QUOTED PASSAGE =
<<<<
Since the UQ Health Care nurse practitioner model of care was introduced at Aveo Durack the number of aged care residents admitted to hospital has significantly decreased.

UQ Health Care Chief Executive Officer Darryl Grundy said a nurse practitioner available full time on site has enabled residents’ medical requirements to be attended to more rapidly and in many instances treated on-site.

“Previously residents may have been more likely to be admitted to hospital or sent to the emergency department in an ambulance which can be traumatic and potentially detrimental to residents’ health,” Mr Grundy said.

A nurse practitioner is a registered nurse educated and authorised to function autonomously and collaboratively in an advanced and extended clinical role.

Nurse practitioners are qualified to treat certain medical conditions without the direct supervision of a general practitioner, and are able to order pathology and radiology tests and prescribe medications.

UQ Health Care Nurse Practitioner and UQ School of Nursing and Midwifery alumna, Julie-Anne Whittaker has been welcomed by the general practitioners, multidisciplinary teams and residents she works with at Aveo Durack.

“Nursing staff have commented they are pleased I am available anytime for them to discuss issues around resident care and residents have been lovely to work with as I am always greeted with a friendly smile as I enter their rooms,” Ms Whittaker said.
>>>>
Stored data entries =
<<<<
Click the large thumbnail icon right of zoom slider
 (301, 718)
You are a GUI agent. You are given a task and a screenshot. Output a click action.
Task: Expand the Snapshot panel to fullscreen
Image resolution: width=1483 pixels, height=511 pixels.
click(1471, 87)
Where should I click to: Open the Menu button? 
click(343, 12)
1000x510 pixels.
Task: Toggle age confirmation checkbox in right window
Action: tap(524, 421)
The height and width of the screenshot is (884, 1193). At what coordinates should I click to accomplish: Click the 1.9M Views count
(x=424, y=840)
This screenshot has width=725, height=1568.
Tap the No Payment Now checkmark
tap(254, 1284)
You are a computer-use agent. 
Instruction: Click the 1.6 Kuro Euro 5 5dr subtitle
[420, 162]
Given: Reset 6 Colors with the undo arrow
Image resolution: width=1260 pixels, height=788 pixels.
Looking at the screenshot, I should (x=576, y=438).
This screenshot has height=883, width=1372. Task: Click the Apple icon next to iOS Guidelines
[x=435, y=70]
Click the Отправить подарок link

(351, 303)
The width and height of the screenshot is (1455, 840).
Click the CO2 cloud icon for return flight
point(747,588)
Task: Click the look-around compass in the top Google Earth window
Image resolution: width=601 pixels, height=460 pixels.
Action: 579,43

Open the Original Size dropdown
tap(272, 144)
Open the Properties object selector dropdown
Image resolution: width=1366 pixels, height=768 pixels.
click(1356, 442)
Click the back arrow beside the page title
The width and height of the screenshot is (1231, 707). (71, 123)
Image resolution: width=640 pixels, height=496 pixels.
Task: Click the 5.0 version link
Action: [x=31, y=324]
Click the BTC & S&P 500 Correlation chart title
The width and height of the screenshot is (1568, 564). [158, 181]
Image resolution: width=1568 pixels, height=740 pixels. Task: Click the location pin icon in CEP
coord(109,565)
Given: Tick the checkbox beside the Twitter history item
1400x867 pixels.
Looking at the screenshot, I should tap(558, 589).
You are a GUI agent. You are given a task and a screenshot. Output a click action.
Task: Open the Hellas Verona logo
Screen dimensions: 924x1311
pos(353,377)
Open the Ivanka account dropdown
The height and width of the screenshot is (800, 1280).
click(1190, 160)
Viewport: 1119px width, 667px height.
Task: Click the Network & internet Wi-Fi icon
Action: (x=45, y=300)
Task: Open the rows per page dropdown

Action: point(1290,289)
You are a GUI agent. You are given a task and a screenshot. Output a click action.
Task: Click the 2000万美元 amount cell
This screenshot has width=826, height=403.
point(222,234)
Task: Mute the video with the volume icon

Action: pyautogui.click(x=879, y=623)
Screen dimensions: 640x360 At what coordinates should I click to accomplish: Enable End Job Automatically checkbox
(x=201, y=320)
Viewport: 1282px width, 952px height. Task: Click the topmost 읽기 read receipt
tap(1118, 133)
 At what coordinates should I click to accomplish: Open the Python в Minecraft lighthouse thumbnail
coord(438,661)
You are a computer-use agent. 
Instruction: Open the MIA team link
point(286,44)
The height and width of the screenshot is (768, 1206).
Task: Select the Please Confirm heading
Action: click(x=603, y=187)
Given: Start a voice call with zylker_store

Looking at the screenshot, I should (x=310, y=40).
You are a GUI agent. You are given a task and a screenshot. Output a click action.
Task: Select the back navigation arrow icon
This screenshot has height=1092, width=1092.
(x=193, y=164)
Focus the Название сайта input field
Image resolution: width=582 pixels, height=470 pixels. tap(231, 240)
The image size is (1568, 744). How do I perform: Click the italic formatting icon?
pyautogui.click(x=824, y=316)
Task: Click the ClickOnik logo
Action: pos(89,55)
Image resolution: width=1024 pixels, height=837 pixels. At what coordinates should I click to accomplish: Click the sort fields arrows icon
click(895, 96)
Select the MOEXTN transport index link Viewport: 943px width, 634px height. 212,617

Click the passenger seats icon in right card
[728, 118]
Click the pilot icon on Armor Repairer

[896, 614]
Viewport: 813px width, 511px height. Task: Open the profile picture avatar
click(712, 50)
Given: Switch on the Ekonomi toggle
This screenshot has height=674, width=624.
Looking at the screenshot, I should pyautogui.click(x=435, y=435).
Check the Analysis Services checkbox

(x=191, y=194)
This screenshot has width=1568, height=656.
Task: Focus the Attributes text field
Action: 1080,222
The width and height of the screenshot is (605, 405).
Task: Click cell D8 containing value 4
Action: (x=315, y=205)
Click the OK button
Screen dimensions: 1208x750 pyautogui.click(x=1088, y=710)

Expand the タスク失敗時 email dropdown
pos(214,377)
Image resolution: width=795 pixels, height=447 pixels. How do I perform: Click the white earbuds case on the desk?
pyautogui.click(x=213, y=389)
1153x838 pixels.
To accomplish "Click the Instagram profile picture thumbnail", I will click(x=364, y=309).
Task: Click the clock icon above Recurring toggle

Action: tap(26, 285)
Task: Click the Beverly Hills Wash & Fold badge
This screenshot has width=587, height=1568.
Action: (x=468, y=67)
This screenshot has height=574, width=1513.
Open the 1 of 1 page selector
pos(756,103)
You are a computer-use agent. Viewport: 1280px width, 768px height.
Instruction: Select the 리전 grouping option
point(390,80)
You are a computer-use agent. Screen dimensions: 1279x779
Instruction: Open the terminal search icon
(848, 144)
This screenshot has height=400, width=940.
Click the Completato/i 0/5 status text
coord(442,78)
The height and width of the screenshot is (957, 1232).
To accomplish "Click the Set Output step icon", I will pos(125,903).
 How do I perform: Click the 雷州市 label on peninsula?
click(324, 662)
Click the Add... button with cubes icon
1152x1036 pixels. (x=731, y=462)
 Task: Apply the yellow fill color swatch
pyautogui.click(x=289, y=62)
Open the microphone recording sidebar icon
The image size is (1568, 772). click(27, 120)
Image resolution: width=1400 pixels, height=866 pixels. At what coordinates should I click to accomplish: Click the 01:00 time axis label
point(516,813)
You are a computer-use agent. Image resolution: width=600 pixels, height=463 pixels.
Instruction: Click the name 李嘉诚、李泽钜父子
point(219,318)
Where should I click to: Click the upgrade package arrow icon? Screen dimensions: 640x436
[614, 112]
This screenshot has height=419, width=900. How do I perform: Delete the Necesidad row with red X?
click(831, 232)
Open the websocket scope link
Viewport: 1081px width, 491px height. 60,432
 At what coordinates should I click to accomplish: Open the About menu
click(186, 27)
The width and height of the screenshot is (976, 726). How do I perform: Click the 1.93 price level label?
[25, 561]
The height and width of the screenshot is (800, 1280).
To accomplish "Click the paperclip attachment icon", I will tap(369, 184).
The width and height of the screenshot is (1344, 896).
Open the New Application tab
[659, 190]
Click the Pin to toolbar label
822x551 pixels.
>>>>
TASKS TO PERFORM =
**A)** From the article on the nurse practitioner model at Aveo Durack, extract the stretch from "Since the UQ" through "has significantly decreased.", reproducing it word for word.
**B)** Extend the article on the nurse practitioner model at Aveo Durack, beginning immediately after its final sentence.

RESPONSE LIST =
**A)**
Since the UQ Health Care nurse practitioner model of care was introduced at Aveo Durack the number of aged care residents admitted to hospital has significantly decreased.

**B)**
“A typical day includes visiting residents with acute health concerns and prescribing a treatment plan, reviewing residents who have been unwell to ensure they are responding to treatment, reviewing healthy residents monthly as part of a general check-up and arranging geriatrician reviews via telehealth.

“Providing end of life care to residents is an important part of my role to ensure they remain comfortable and family are supported during this difficult time.”

The types of conditions Ms Whittaker treats include a wide variety of both acute and chronic health conditions.

Aveo Group Executive General Manager, Integrated Retirement Communities Jason Eldering said this new model of integrated care has proven to be very beneficial.

“Having a nurse practitioner on the healthcare team has provided residents with personalised medical care, proactive chronic disease management, and ongoing access to preventive health measures resulting in improved well-being,” Mr Eldering said.

“We have been extremely pleased with the professional and caring healthcare service that the UQ Health Care nurse practitioner has provided to residents.”